◆ TEXTO FORNECIDO ◆
***

Por sua vez, com passagem nas referidas áreas, um dos autores presentes foi Augusto Fraga, nascido e criado em Vila Franca do Campo. Licenciou-se em Comunicação Social, na Universidade do Minho, e seguiu os estudos na Universidade Autónoma de Barcelona e na New York Film Academy.

“Transições e movimentos de câmara dinâmicos são parte das suas habilidades usuais e, enquanto também um operador de câmara, ele está constantemente à procura de ângulos nunca vistos e linguagens visuais especiais. Augusto é um orgulhoso membro do Sindicato dos Realizadores Americanos (Directors Guild of America).” Pelo seu trabalho publicitário, foi premiado no Chicago International Film Festival, em 2014, e no Festival de Cannes, em 2017.

Em 2020, foi distinguido com o Prémio Clube da Criatividade Portugal, na categoria de Melhor Realizador, e com o Prémio PLAY de Melhor Videoclipe, pelo tema “Hear From You”, do DJ e produtor português Branko. Neste momento, o guionista, produtor e realizador micaelense encontra-se em pós-produção de “Rabo de Peixe”, a nova série portuguesa original da Netflix.

Rodada em vários pontos de São Miguel (Ribeira Grande, Vila Franca do Campo, lagoa das Sete Cidades e Furnas) e em Mafra, durante o verão de 2022, trata-se de um thriller “livremente inspirado em factos reais”, que conta a história dum grupo de amigos “cuja vida muda para sempre com a chegada de uma tonelada de cocaína” à costa açoriana. O elenco é encabeçado por José Condessa, Helena Caldeira, Rodrigo Tomás, Kelly Bailey e André Leitão, contando ainda com Maria João Bastos, Pepê Rapazote, Afonso Pimentel, João Pedro Vaz, Rafael Morais, Adriano Carvalho, Albano Jerónimo, entre muitos outros.

“Esta é uma série de puro entretenimento e adrenalina, mas, ao mesmo tempo, uma reflexão sobre a fortuna e fatalidade da condição humana. Sendo eu açoriano, estou muito feliz por trazer esta aventura aos ecrãs da Netflix.”

Augusto Fraga

A série foi assinada em conjunto com os guionistas Hugo Gonçalves e João Tordo e parte dos episódios foi realizada por Patrícia Sequeira, de “Snu” (2019) e “Bem Bom” (2021). Produzida pela Ukbar Filmes, deverá estrear este ano.

Em “Fazer Valer, Notas de Abertura”, Fraga começou por descrever o respetivo percurso profissional, chegando ao processo de desenvolvimento da série. Regressando ao confinamento de 2020, admitiu a necessidade de escrever guiões para satisfazer a necessidade de os realizar. O episódio-piloto foi, então, levado a um concurso de argumentos originais do Instituto do Cinema e Audiovisual (ICA). Demonstrado o interesse da plataforma de streaming, reuniu-se o chamado writers room, que, durante 8 meses, alcançou um total de 60 versões do argumento.

No fim do Encontro Audiovisual Açoriano, Augusto Fraga aceitou conversar com a Comunidade Cultura e Arte, revelando as intenções por detrás do projeto e oferecendo pareceres sobre formação audiovisual e o estado do cinema e da televisão da região autónoma.

***

◆ DADOS FORNECIDOS ◆
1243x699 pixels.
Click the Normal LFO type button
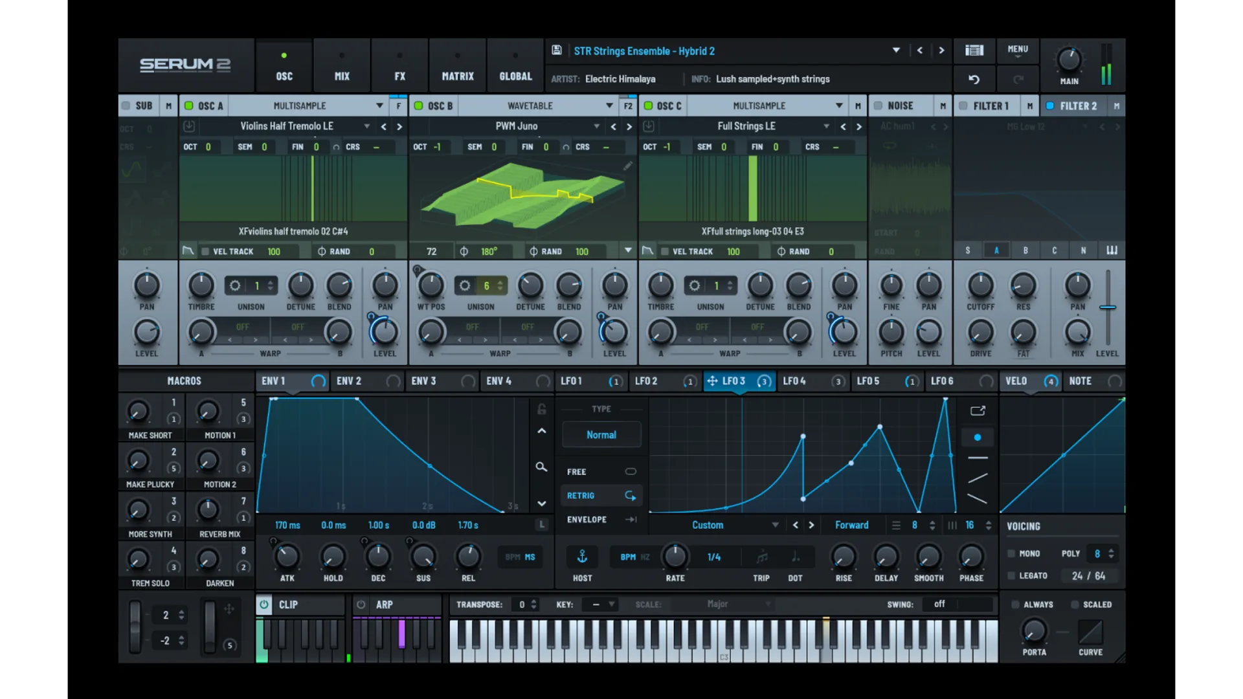point(601,434)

***

◆ PEDIDO ESCRITO 1 ◆
Converta numa lista o parágrafo do texto sobre Augusto Fraga que começa por «Em “Fazer Valer, Notas de Abertura”». Conserve os factos principais.
◆ PEDIDO ESCRITO 2 ◆
Reproduza sem alterações o trecho do texto sobre Augusto Fraga que começa em “Em 2020, foi” e termina em “original da Netflix.”.

◆ RESULTADO DA TAREFA 1 ◆
- Em “Fazer Valer, Notas de Abertura”, Fraga descreveu o seu percurso profissional até ao processo de desenvolvimento da série.
- No confinamento de 2020, sentiu a necessidade de escrever guiões para os poder realizar.
- O episódio-piloto foi levado a um concurso de argumentos originais do Instituto do Cinema e Audiovisual (ICA).
- Depois de a plataforma de streaming demonstrar interesse, reuniu-se um writers room.
- Ao longo de 8 meses, esse writers room chegou a 60 versões do argumento.

◆ RESULTADO DA TAREFA 2 ◆
Em 2020, foi distinguido com o Prémio Clube da Criatividade Portugal, na categoria de Melhor Realizador, e com o Prémio PLAY de Melhor Videoclipe, pelo tema “Hear From You”, do DJ e produtor português Branko. Neste momento, o guionista, produtor e realizador micaelense encontra-se em pós-produção de “Rabo de Peixe”, a nova série portuguesa original da Netflix.